BEGIN DATA EXCERPTS

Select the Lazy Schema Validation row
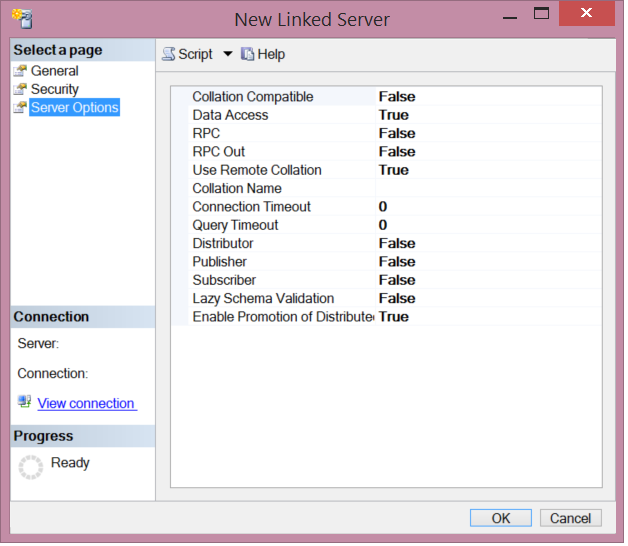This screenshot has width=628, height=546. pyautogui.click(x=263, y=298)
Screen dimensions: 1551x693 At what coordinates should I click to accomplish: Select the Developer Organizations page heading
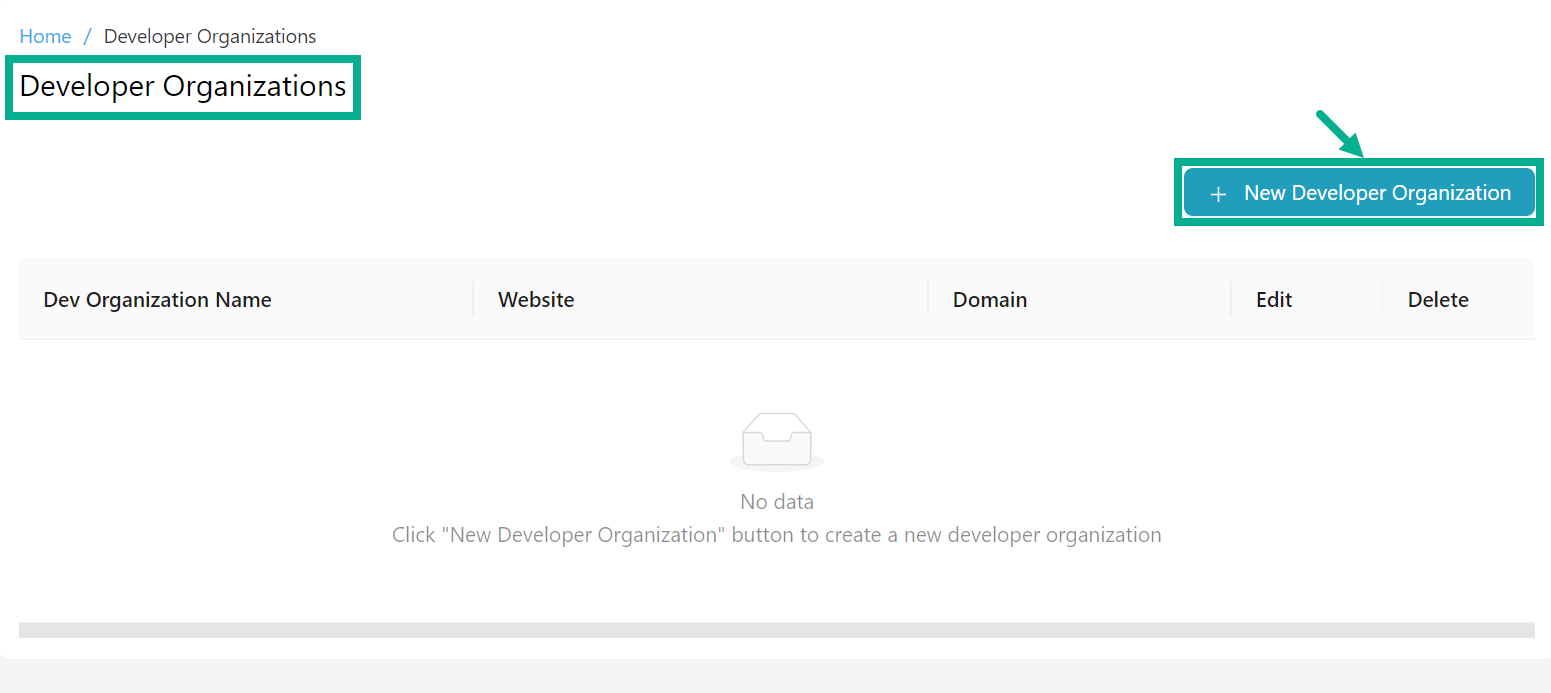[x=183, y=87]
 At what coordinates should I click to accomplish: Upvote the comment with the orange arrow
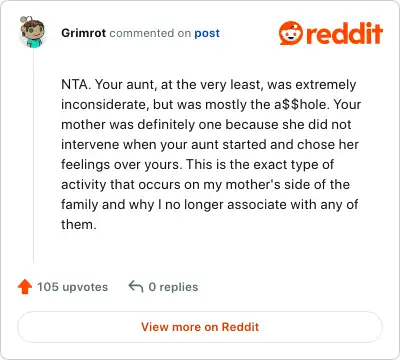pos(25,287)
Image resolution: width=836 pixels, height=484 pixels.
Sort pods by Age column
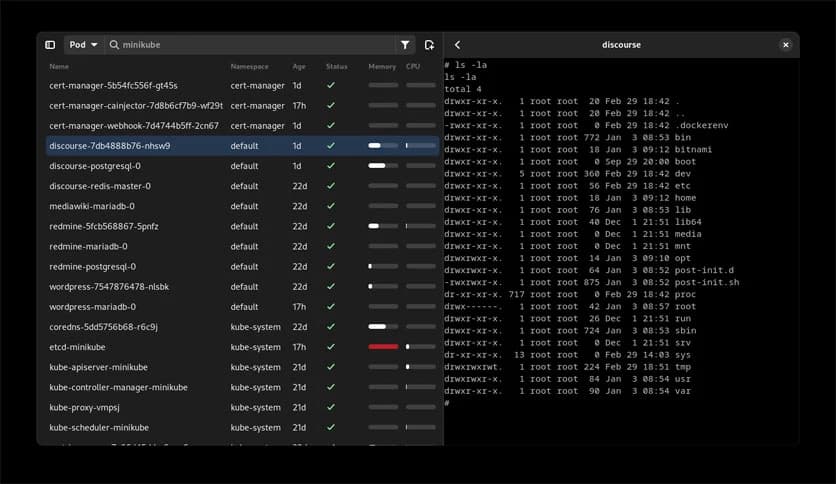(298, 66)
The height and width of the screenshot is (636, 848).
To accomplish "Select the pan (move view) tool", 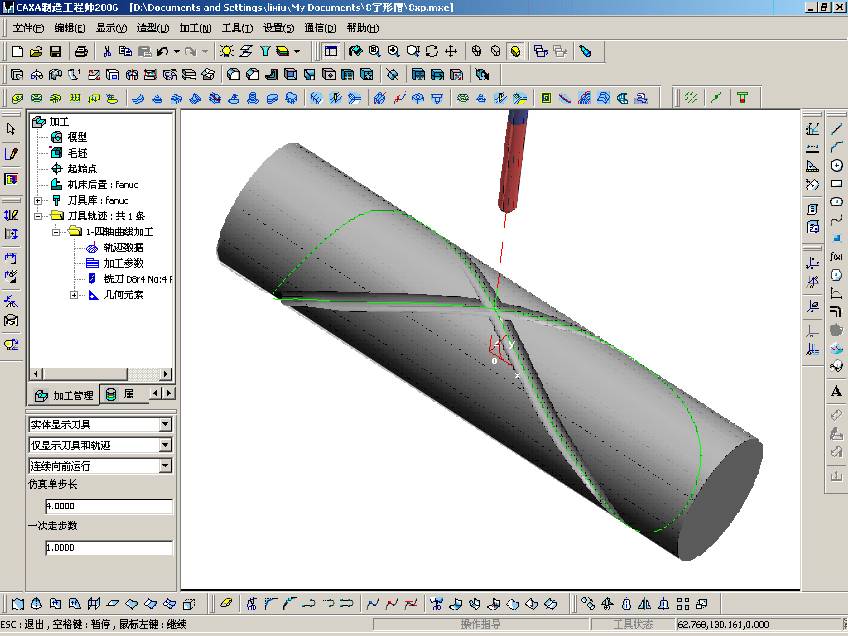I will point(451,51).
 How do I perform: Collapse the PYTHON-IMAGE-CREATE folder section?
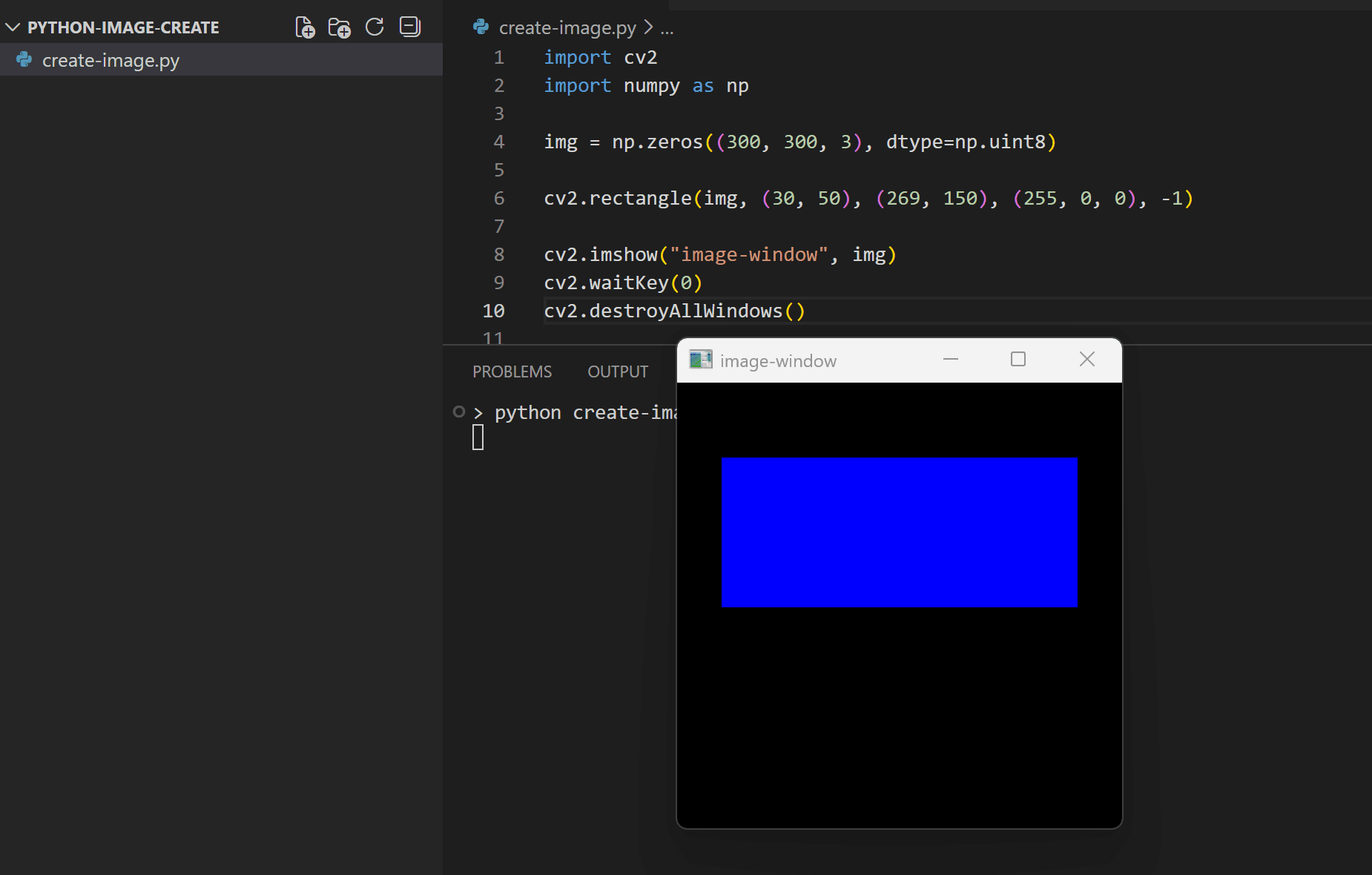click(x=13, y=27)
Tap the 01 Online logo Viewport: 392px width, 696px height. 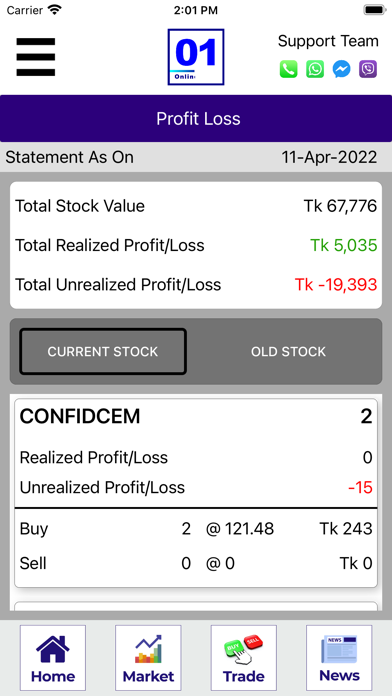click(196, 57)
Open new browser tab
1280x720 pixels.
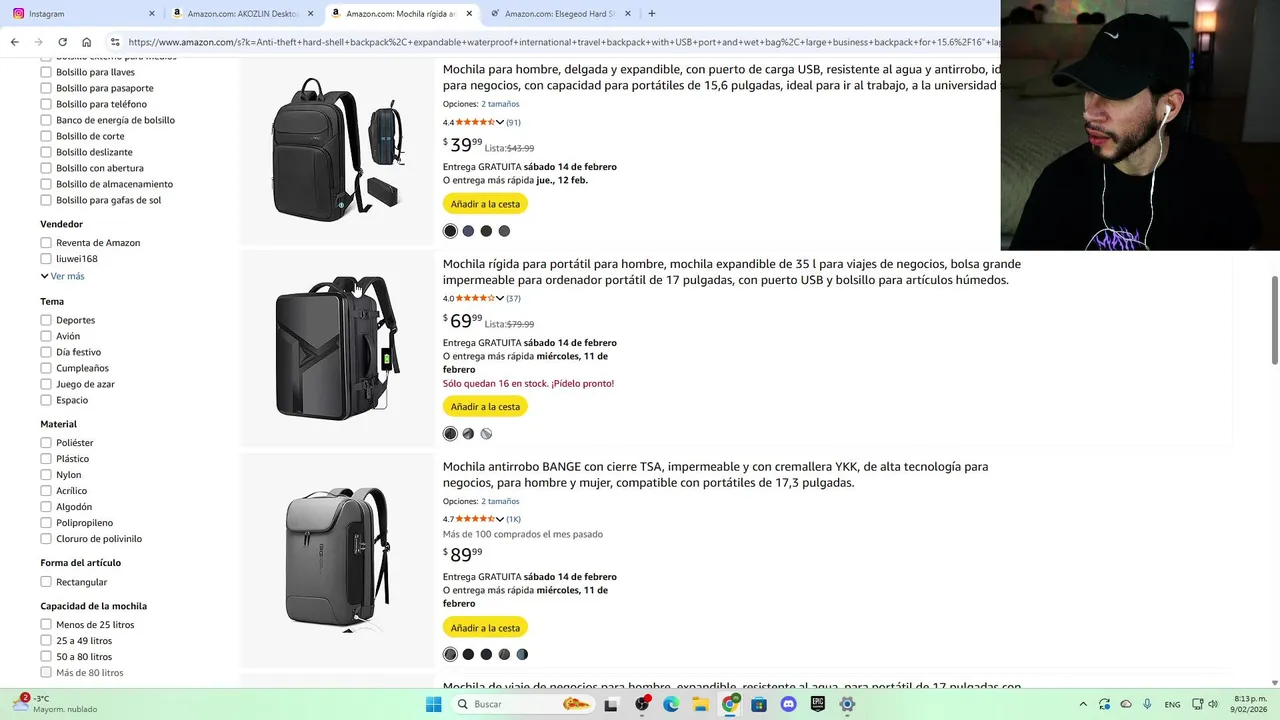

END DATA EXCERPTS

**WHAT NEEDS TO BE DONE**
Return every line above in which the string "pixels" occurs.

**RESPONSE TO THIS EXERCISE**
Image resolution: width=836 pixels, height=484 pixels.
1280x720 pixels.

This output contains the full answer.